Vasopressin V1A receptors mediate the increase in gastric mucosal oxygenation during hypercapnia

Hypercapnia (HC) improves systemic oxygen delivery (DO2) and microvascular hemoglobin oxygenation of the mucosa (mu HbO2). Simultaneously, HC increases plasma levels of vasopressin. Although vasopressin is generally regarded a potent vasoconstrictor particularly in the splanchnic region, its effects on splanchnic microcirculation during HC is unclear.
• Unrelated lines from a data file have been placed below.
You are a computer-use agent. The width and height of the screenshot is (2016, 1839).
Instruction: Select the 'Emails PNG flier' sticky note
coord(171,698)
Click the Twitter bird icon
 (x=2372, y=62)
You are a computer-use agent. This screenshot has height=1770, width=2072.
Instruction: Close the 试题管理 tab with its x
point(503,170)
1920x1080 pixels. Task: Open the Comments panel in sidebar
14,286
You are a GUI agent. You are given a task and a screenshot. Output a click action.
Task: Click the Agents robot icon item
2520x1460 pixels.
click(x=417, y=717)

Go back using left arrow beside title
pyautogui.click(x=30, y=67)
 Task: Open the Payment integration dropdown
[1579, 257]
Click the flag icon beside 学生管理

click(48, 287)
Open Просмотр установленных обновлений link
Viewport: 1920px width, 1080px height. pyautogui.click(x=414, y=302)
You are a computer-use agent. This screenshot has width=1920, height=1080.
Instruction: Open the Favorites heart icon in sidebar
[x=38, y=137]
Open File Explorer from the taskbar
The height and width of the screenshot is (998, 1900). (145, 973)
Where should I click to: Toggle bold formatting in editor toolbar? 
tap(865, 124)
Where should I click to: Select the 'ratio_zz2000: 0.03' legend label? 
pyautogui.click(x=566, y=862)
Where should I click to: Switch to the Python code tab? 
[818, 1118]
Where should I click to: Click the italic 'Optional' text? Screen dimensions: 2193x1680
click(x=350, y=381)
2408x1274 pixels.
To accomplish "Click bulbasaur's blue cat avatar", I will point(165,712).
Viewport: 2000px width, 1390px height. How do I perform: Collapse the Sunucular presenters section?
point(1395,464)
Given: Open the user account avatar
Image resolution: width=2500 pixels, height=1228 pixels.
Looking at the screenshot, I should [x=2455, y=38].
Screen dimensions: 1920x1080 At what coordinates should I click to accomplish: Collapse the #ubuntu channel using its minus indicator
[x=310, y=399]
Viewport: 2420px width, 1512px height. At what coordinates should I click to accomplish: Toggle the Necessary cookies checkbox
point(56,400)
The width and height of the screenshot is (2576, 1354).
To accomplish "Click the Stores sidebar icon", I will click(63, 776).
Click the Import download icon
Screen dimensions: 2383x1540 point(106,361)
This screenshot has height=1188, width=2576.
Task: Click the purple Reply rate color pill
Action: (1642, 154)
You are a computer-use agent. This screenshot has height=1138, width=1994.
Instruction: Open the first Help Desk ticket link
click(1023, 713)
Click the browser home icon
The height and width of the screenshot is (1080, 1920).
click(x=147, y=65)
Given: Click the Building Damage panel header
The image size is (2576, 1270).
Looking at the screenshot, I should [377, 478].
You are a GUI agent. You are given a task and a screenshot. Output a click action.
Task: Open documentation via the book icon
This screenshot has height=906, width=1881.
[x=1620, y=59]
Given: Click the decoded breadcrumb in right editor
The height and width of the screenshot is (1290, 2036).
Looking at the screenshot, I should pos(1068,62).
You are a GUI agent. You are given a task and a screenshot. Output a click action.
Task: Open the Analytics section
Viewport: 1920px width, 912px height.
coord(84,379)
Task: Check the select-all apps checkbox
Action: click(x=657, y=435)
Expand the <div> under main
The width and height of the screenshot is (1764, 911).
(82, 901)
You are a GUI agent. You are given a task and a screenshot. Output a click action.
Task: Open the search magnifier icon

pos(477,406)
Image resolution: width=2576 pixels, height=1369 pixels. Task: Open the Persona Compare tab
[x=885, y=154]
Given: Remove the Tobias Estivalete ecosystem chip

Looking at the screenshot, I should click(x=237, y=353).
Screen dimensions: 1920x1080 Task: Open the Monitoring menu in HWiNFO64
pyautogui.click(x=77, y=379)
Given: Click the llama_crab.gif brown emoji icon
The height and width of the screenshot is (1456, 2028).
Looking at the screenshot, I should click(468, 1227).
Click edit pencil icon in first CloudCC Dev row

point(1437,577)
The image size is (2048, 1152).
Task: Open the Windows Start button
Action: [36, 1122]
The aim of this study was to evaluate the role of endogenous vasopressin on gastric mucosal oxygenation and hemodynamic variables during physiological (normocapnia) and hypercapnic conditions. Five dogs were repeatedly anesthetized to study the effect of vasopressin V-1A receptor blockade ([Pmp(1), Tyr(Me)(2)]-Arg(8)-Vasopressin, 35 mu g/kg) on hemodynamic variables and mu HbO(2) during normocapnia or HC (end-tidal CO2 70 mmHg). In a control group, animals were subjected to HC alone. mHbO(2) was measured by reflectance spectrophotometry, systemic DO2 was calculated from intermittent blood gas analysis, and cardiac output was measured by transpulmonary thermodilution. Data are presented as meanGS. E. M. for nZ5 animals. During HC alone, DO2 increased from 12 +/- 1 to 16 +/- 1 ml/kg per min and mHbO(2) from 70 +/- 4 to 80 +/- 2%. By contrast, additional vasopressin V-1A receptor blockade abolished the increase in mu HbO(2) (80 +/- 2 vs 69 +/- 2%) without altering the increase in DO2 (16 +/- 1 vs 19 +/- 2 ml/kg per min). Vasopressin V-1A receptor blockade (VB) during normocapnia neither affected DO2 (13 +/- 1 vs 14 +/- 1 ml/kg per min) nor mHbO(2) (75 +/- 3 vs 71 +/- 5%). Vasopressin V-1A receptor blockade abolished the increase in mHbO(2) during HC independent of DO2. Thus, in contrast to its generally vasoconstrictive properties, the vasopressin V-1A receptors seem to mediate the increase in gastric microcirculatory mucosal oxygenation induced by acute HC.